Washington Investors jarred by a wave of accounting scandals were jostled by smaller ripples Wednesday as several big companies restated their finances against a deadline to swear to the accuracy of financial reports.
After waiting until the last minute, scores of major corporations rushed to comply with a new government order holding top executives' feet to the fire by requiring them to vouch in writing for the veracity of recent financial reports.
The unprecedented requirement was designed to restore confidence in corporate America.
In a major revision Wednesday, Household International Inc., the nation's No. 2 consumer finance concern, disclosed that it earned $386 million less than previously reported over the past nine years. Investors were unperturbed, boosting Household's stock by 29 cents to $38.09 by the close of trading on the New York Stock Exchange.
The company, which issues MasterCard and Visa credit cards and makes home equity and car loans, said the restatement came after its new auditors reviewed its accounting for "complex" credit-card contracts.

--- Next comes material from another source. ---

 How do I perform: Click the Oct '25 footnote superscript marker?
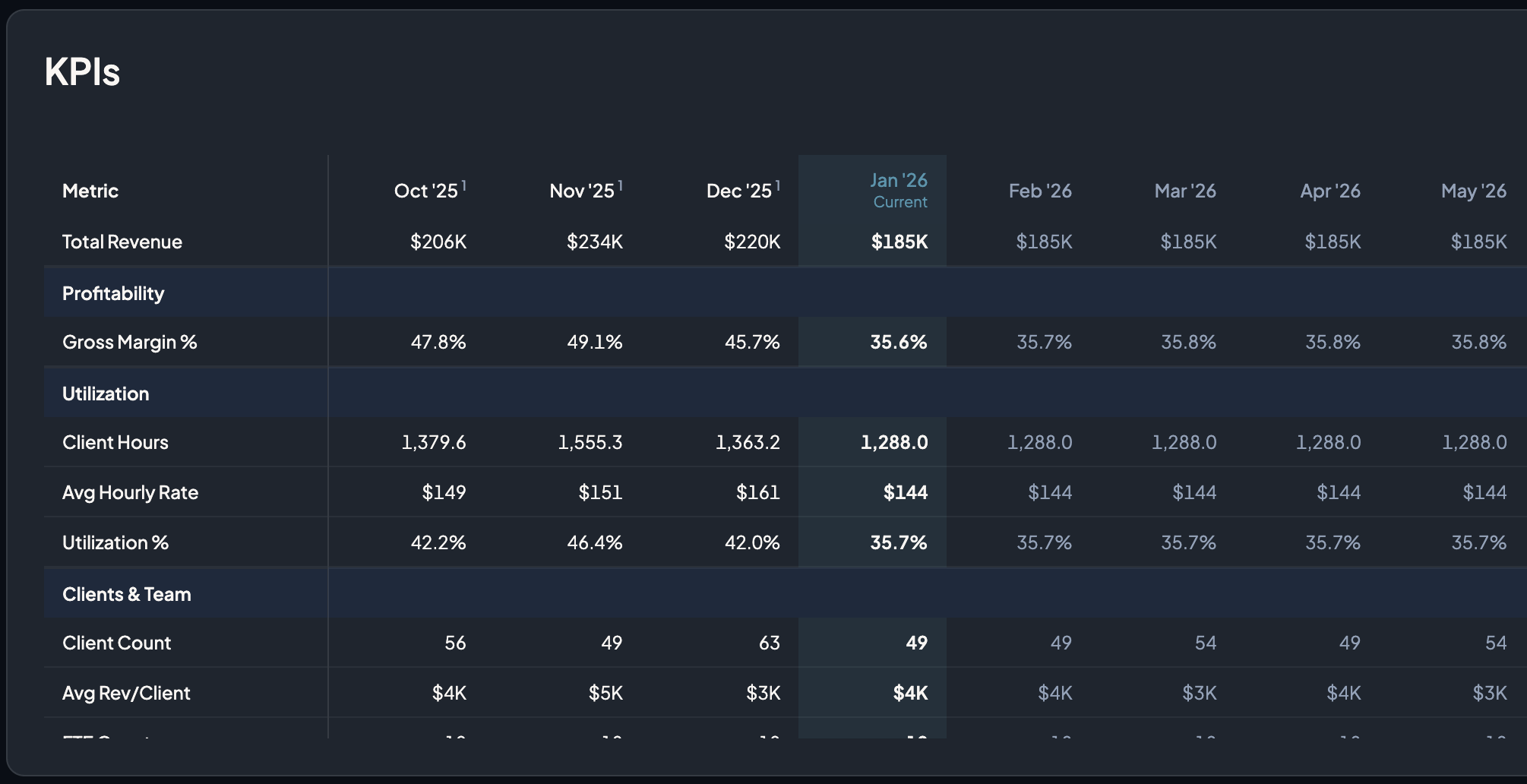click(464, 185)
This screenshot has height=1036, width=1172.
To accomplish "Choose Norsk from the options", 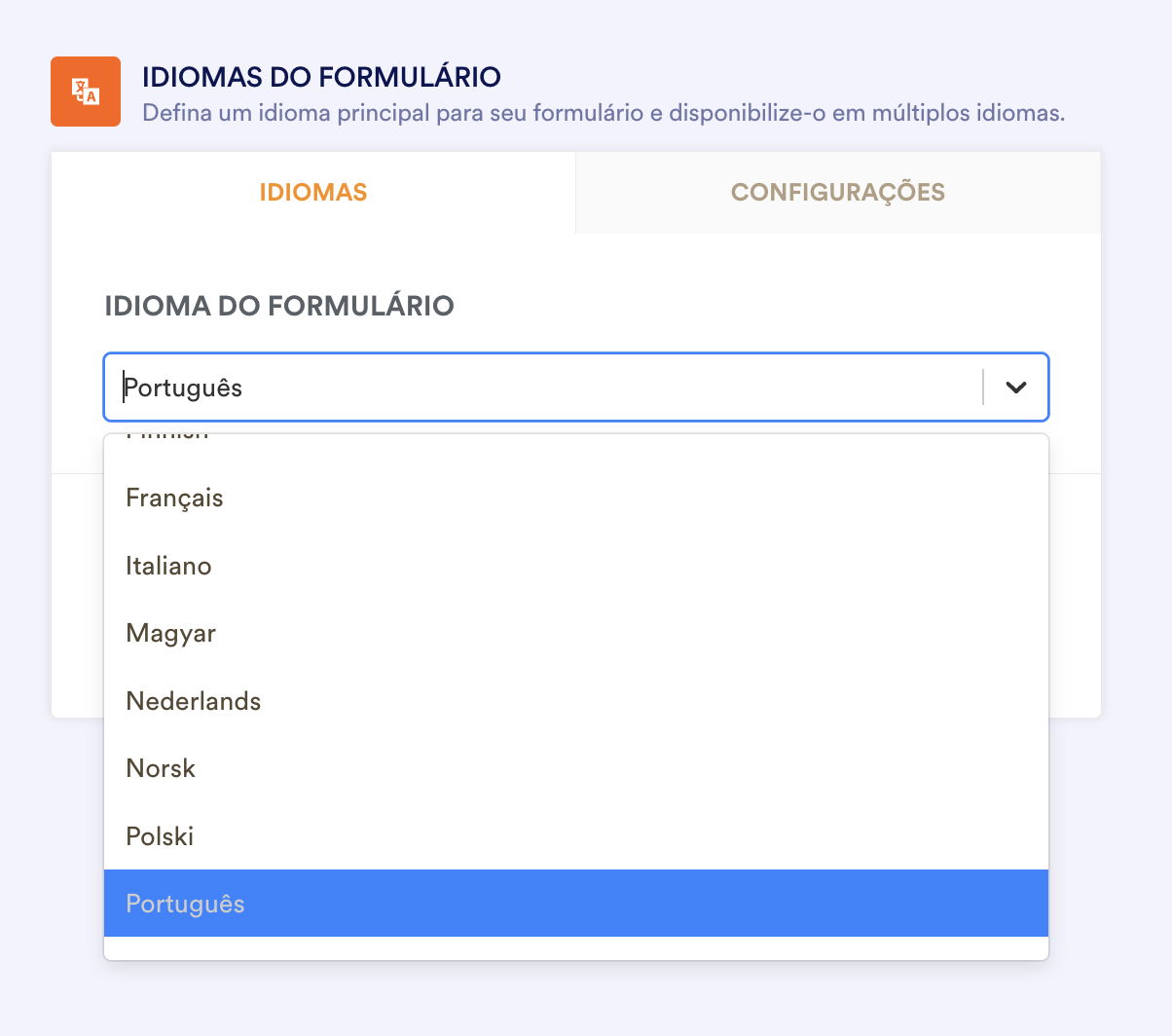I will point(161,767).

In addition to Household, companies making restatements this week: Convenience-store retailer The Pantry Inc., which said it had found an "inadvertent" $8 million accounting error in its reports for the first and second quarters. And Interpublic Group of Cos., a major advertising business, said it had identified $68.5 million in expenses that had not been properly accounted for. The company is restating its earnings back to 1997.